« Grandir avec l’IA » : Sarah El Haïry porte la voix de la protection de l’enfance au cœur des enjeux éthiques internationaux
Publié le Mis à jour le 29/04/2026 |
À l’invitation de l’Ambassade de France auprès du Saint-Siège et de la Human Technology Foundation, Sarah El Haïry, Haute-commissaire à l’Enfance, a participé le 29 avril 2026 à Rome au séminaire de travail intitulé « Grandir avec l’IA : quels enjeux pour l’autonomie ? », organisé dans le cadre de l’Observatoire de l’intelligence artificielle à Rome.
Ce temps d’échange de haut niveau s’inscrit dans la dynamique de préparation du prochain sommet du G7, présidé par la France, dont l’une des priorités majeures porte sur la protection des enfants face aux transformations numériques et aux risques émergents liés à l’intelligence artificielle.
À cette occasion, la Haute-commissaire a rappelé que : « Les enfants seront les premières victimes d’une intelligence artificielle non régulée. Parce qu’ils sont les plus exposés, les plus influençables et les plus vulnérables, ils doivent être au cœur des politiques de protection. »
Faisant écho aux récentes prises de position de Pape Léon XIV, qui a alerté sur les dérives possibles de l’IA, notamment son utilisation pour alimenter les conflits, les peurs et la violence, ainsi que ses effets sur notre rapport à la vérité, Sarah El Haïry a souligné une convergence de vues : « Nous partageons cette conviction : l’innovation technologique ne peut se faire au détriment de la dignité humaine, et encore moins de celle des enfants. »
Lors d’un échange avec le Saint-Père, la Haute-commissaire lui a remis un courrier consacré à la situation des enfants victimes, prolongeant ainsi le dialogue engagé par le Gouvernement avec l’Église catholique. Cette démarche fait suite à un entretien tenu le 9 avril dernier avec l’Archevêque de Chambéry, Monseigneur Thibault Verny, Président de la Commission pontificale pour la protection des mineurs, et s’inscrit dans le cadre des travaux menés par Stéphanie Rist, ministre de la Santé, de la Famille, de l’Autonomie et des Personnes Handicapées, visant à renforcer la coopération autour de la protection de l’enfance.

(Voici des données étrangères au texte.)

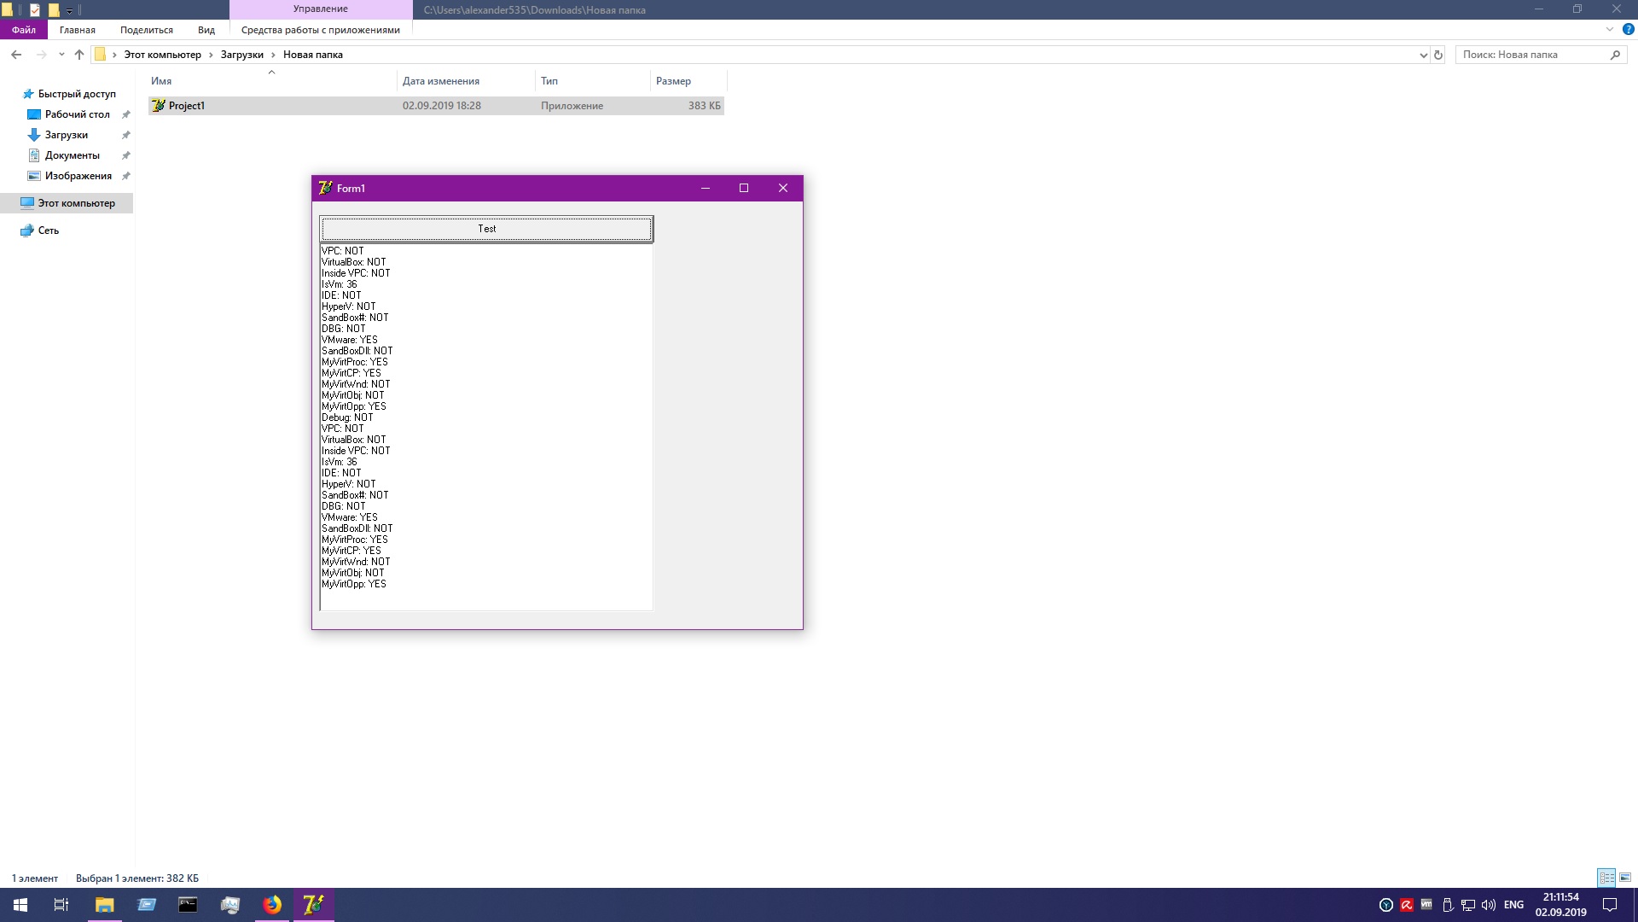Switch to large icons view mode
The width and height of the screenshot is (1638, 922).
1625,878

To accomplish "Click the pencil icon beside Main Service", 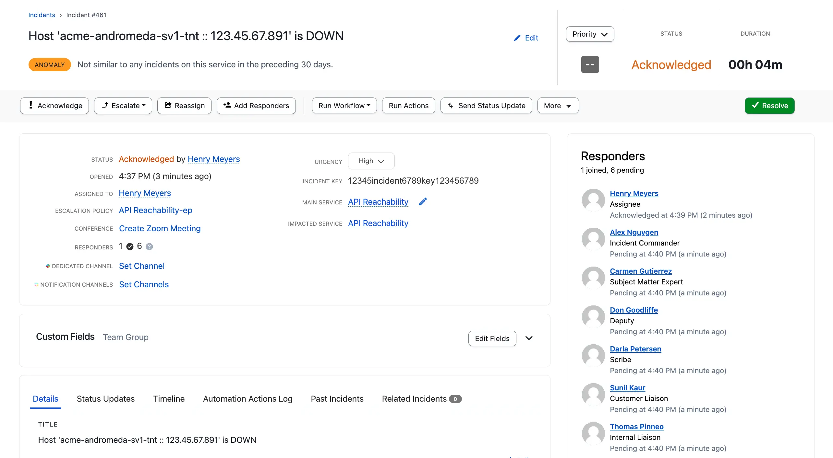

Cette journée de travail a permis de réunir experts, décideurs publics et acteurs internationaux autour d’un objectif commun : faire émerger un cadre éthique robuste pour l’intelligence artificielle, garantissant qu’elle demeure un outil au service de l’émancipation, et non un facteur de fragilisation.
La Haute-commissaire a plaidé pour :
une régulation internationale ambitieuse, intégrant pleinement les enjeux liés à l’enfance ;
une responsabilité accrue des plateformes et des concepteurs d’IA ;
une mobilisation collective pour anticiper les risques, notamment en matière de manipulation, de cyberviolence et d’exploitation des mineurs.
« L’IA doit être un levier d’autonomie, pas un accélérateur de vulnérabilités. C’est une bataille culturelle, éthique et politique que nous devons mener dès aujourd’hui. » : par sa présence à Rome, la France réaffirme son engagement à porter sur la scène internationale une vision exigeante de la protection de l’enfance à l’ère numérique, en faisant de l’éthique un préalable à toute innovation.